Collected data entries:
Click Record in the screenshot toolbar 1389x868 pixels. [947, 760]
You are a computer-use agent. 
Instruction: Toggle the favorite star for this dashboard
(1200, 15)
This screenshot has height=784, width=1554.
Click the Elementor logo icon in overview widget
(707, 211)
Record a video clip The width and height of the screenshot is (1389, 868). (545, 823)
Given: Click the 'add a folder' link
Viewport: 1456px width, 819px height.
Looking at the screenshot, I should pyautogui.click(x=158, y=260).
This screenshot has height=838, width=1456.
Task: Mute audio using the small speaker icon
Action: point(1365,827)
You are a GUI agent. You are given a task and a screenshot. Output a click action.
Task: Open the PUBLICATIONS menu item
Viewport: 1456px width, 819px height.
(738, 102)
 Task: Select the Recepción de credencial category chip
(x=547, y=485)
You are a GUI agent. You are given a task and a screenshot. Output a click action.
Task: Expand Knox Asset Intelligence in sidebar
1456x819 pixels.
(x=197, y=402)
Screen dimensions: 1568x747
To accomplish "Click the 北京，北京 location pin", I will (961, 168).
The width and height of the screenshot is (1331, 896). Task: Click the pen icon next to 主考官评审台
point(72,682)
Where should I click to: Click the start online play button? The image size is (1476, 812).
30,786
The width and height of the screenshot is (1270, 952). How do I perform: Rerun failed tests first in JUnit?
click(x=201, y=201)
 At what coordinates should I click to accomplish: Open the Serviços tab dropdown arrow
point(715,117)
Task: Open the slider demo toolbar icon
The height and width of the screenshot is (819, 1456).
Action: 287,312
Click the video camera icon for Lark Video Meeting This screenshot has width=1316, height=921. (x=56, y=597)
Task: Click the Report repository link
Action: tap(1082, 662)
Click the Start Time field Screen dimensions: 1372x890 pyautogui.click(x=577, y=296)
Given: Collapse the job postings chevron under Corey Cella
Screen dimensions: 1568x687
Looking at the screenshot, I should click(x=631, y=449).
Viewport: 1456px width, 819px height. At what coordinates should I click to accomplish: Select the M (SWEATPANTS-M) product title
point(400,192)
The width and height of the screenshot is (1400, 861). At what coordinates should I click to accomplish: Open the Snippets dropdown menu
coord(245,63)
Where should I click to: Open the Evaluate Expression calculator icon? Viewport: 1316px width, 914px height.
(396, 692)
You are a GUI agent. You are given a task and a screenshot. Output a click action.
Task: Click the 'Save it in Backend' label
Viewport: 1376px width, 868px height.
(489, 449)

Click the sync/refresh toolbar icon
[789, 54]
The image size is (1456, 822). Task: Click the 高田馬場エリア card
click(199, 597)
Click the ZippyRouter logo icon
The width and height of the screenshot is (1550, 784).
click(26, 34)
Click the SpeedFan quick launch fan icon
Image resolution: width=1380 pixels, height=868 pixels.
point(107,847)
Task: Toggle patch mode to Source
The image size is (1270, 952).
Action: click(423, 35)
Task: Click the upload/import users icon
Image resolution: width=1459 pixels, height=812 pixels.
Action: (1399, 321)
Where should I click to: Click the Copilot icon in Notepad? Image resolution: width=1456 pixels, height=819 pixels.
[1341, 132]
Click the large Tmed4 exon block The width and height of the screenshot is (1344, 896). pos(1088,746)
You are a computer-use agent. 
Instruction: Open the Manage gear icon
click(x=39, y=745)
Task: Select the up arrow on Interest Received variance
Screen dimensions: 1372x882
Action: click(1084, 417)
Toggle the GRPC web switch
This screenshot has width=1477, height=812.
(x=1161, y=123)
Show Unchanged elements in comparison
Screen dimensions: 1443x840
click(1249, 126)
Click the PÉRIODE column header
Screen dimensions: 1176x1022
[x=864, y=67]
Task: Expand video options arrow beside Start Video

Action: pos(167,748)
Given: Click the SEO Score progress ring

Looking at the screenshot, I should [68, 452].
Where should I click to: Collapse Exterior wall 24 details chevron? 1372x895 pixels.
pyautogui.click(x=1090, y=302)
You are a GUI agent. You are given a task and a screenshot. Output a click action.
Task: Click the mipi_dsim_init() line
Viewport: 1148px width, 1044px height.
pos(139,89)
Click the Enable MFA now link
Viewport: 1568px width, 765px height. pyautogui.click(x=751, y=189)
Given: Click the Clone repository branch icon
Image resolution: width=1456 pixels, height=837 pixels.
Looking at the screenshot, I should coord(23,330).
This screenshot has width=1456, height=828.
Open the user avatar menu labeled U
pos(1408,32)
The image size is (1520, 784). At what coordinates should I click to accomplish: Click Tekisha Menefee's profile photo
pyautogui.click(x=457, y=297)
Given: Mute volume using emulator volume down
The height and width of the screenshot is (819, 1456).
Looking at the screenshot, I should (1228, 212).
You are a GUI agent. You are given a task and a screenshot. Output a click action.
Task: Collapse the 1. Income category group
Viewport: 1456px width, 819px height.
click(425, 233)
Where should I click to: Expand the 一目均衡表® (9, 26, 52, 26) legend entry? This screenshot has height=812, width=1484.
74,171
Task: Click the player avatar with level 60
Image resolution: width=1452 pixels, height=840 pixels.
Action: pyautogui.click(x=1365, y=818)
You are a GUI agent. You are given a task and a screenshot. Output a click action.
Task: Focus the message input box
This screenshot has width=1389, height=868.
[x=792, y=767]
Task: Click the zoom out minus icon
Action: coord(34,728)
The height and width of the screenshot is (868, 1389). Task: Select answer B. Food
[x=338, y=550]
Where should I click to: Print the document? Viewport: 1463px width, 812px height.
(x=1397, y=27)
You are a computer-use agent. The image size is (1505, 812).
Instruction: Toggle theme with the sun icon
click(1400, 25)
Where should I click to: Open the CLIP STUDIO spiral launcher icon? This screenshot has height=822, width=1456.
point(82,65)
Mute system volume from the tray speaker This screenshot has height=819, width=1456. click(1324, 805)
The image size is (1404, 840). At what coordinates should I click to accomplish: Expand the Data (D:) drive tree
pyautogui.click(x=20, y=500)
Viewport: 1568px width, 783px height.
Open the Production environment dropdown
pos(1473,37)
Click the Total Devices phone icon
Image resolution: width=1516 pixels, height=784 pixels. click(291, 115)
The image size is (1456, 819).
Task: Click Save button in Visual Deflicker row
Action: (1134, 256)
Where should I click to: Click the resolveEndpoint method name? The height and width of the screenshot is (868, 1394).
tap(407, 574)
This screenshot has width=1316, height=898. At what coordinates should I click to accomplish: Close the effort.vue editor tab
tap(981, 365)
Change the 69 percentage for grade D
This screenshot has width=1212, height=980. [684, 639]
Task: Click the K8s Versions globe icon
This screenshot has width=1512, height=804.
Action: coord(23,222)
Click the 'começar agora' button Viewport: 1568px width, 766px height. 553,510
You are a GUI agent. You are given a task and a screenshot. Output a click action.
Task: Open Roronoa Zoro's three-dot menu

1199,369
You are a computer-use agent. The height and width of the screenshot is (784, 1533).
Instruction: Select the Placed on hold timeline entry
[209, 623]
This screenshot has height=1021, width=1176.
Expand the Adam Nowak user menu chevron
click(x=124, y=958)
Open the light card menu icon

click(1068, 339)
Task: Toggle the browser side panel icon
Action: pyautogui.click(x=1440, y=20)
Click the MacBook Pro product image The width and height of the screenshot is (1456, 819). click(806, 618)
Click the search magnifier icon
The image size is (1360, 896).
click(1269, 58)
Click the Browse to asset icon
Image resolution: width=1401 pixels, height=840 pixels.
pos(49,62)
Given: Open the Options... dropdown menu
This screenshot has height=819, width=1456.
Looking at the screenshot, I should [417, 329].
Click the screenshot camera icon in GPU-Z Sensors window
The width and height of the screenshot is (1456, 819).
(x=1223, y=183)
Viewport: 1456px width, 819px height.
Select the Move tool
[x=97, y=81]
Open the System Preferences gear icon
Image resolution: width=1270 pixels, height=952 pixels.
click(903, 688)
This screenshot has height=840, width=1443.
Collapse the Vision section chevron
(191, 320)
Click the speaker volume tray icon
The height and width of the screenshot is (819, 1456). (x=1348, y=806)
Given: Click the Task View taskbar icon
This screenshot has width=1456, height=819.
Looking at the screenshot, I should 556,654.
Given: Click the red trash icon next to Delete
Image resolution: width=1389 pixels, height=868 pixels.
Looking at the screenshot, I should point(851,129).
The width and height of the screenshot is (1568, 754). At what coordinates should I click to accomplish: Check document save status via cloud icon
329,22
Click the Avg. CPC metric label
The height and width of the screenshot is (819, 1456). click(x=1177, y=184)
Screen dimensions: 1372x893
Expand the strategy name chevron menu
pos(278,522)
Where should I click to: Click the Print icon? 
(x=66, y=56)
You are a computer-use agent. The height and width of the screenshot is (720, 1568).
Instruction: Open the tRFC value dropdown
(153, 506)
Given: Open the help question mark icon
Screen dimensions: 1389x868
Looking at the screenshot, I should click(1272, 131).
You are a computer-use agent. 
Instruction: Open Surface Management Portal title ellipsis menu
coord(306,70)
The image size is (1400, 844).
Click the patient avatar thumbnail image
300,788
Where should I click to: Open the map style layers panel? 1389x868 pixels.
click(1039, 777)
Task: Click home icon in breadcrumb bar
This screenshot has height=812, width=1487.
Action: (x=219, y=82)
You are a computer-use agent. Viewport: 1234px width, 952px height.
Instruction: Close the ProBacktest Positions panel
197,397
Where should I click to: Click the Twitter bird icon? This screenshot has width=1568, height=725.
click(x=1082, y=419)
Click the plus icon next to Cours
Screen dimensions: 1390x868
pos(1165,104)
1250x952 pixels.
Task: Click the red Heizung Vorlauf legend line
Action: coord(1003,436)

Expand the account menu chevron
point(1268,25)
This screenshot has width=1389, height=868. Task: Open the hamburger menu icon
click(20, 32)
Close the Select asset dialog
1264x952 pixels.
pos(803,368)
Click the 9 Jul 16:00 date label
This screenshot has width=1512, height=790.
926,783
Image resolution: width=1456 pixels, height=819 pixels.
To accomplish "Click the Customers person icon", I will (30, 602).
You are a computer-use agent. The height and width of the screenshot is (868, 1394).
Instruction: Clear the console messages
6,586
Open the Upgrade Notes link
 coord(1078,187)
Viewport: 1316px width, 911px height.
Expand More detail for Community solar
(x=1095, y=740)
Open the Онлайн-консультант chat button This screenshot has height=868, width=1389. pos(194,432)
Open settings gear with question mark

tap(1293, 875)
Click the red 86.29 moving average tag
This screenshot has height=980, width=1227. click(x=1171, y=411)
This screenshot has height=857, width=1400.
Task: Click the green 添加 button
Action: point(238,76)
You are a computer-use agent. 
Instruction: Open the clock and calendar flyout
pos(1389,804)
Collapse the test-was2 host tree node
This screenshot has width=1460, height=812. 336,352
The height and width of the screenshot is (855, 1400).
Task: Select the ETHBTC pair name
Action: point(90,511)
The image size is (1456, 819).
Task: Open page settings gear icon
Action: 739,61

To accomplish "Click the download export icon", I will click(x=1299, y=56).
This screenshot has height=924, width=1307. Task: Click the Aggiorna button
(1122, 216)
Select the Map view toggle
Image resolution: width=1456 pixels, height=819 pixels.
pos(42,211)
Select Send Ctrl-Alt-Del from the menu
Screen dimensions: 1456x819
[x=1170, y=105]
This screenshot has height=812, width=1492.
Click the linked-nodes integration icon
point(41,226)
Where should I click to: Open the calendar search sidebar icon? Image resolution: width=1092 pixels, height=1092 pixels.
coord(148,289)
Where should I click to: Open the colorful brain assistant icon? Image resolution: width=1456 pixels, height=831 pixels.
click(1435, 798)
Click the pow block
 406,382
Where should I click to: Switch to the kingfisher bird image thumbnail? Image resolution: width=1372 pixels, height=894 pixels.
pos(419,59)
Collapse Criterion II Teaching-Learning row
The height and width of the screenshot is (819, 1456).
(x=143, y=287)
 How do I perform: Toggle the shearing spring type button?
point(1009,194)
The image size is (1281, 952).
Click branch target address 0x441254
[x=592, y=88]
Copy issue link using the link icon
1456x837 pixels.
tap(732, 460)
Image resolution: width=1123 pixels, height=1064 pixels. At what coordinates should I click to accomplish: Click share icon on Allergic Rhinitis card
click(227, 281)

Work to complete:
Where a line above holds the string "Record", copy that line.

Result of this exercise:
Click Record in the screenshot toolbar 1389x868 pixels. [947, 760]
Record a video clip The width and height of the screenshot is (1389, 868). (545, 823)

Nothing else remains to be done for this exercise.